By Eric Uhlfelder


It’s been a rite of spring for decades and it’s cancellation during the pandemic left many perennial riders feeling out of step with the season.

The weather on the first Sunday of May—always the day of the ride—is never certain, from blustery to 90-degree scorchers. Recent years have brought heavy, cold rain and wind, which once made me curtail recent rides—getting off the Brooklyn Queens Expressway (BQE) at Sunset Park in Brooklyn and taking the subway back home; another time, starting the ride in Brooklyn at the base of Roeblings’ magnificent bridge, dressed for winter, to at least get in my annual crossing of the Verrazano Bridge.

But this May 1st, the ‘Weather Gods’ were smiling, delivering the most pleasant conditions for the 5-borough ride I can recall after 25 years of making the schlep. Surprisingly,all 32,000 of the riders who signed up for the car-free tour along streets, highways, and bridges showed up.

To the ride’s organizer, Ken Podziba, President and CEO of Bike New York, the event is quintessential New York. “We have people from every state in the country and from 32 nations from around the world,” explains Podziba. “And it’s not just the largest bike event in the country; it’s the most diverse and inclusive ride in the world.”

A staggered start is designed to help move the massive waves of riders up 6th Avenue from the downtown start. But two-wheeled bottlenecks marked much of the first half of the ride: through Central Park up into Harlem, then navigating into the South Bronx long enough to qualify the ride as indeed 5 boroughs, then down the Harlem River Drive and onto the FDR drive.

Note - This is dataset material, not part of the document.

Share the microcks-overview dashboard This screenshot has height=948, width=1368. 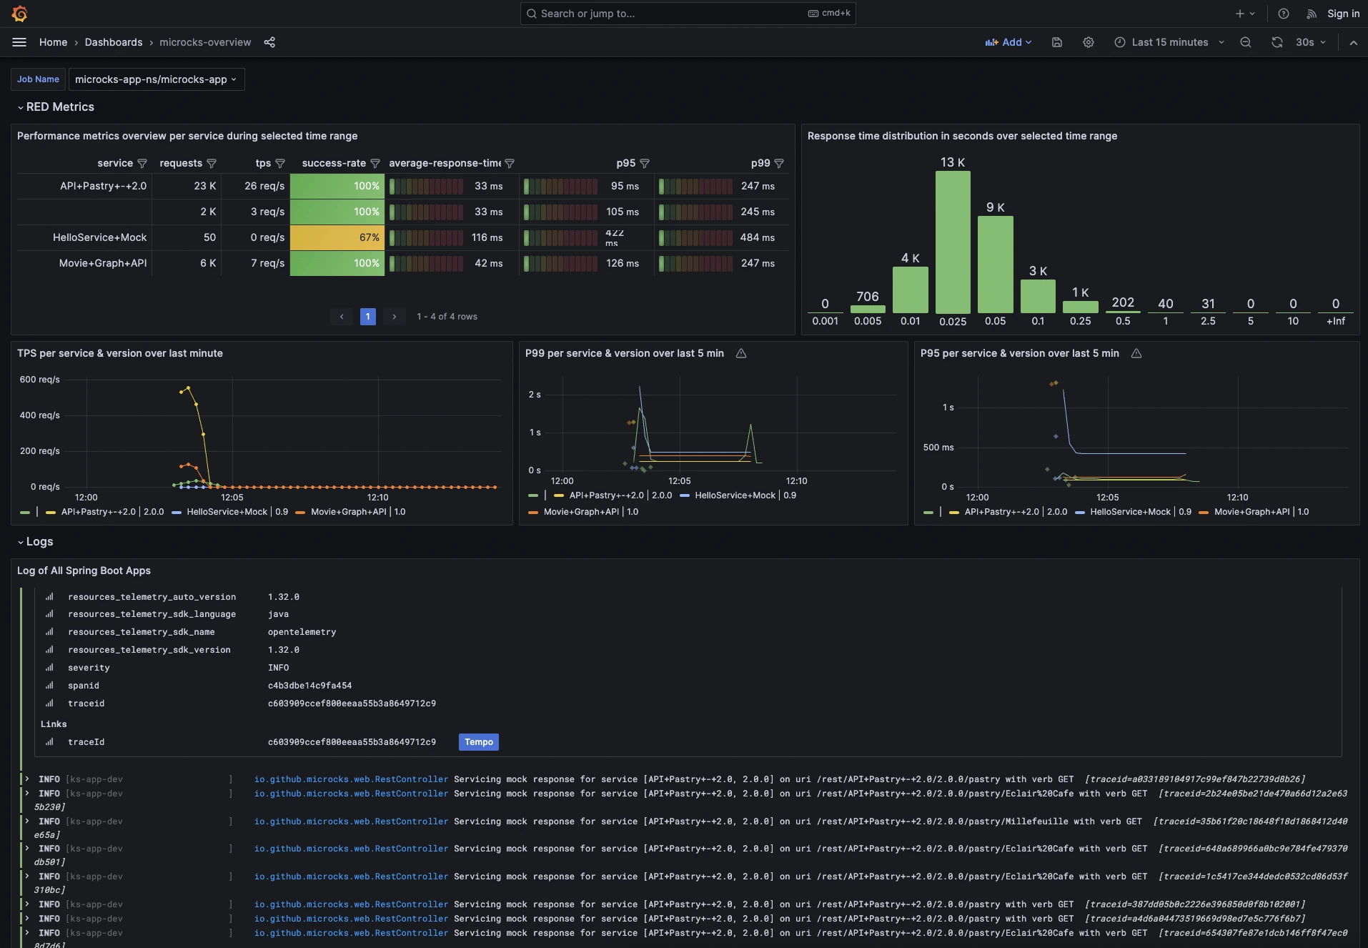click(x=269, y=42)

“I felt I was in rush hour as I headed south toward the 59th Street Bridge,” said one suburban NY rider. And this was made more clear as much of the magnificent cock-screw rise onto the bridge and above the East River turned into a walk.

Once in Queens, the ride turned north to Astoria Park—one of the city’s lesser-known green jewels that sits on the confluence of the East River and the Long Island Sound, in the shadows of the RFK and Hell Gate Bridges.

It was a slog heading down to Brooklyn as multiple turns and small bridge crossings slowed up the more tentative riders but by the time we reached the base of the Brooklyn Bridge and worked our way up onto the BQE, all became splendid. The expansive elevated highway on the edge of the East River brought magnificent views of Downtown and an easy flat ride all the way to the foot of the Verrazano Bridge.

This is always my favorite part of the tour, the mile-long climb up to the vertical peak of the ride at the bridge’s midspan. To the right, there’s the skyline of Lower Manhattan that now bleeds into Jersey City’s towers. To the left, a phenomenal ocean view. Only from this vantage point can one take in the breadth of the ride.

Then we enjoyed an effortless glide down into Staten Island and onto the borough’s eastern shoreline that offers vistas not seen by most New Yorkers back to the Verrazano and across the harbor to the Downtown.

Unfortunately, for reasons unknown to most, the ride’s organizers decided not to direct us straight into the Staten Island ferry terminal. Instead, they sent us on a circuitous walk after biking 40 miles. It was suppose to be where participants could celebrate finishing and check out an array of supporting sponsor exhibits. For many, it was an unnecessary delay to board the ferry where one can only then relax, kick up one’s feet, and take in the skyline as we make our return back to Manhattan.

Well, maybe they’ll work out the kinks next year. but I wouldn’t have missed the ride for the world as it is indeed the one event that marks spring has arrived.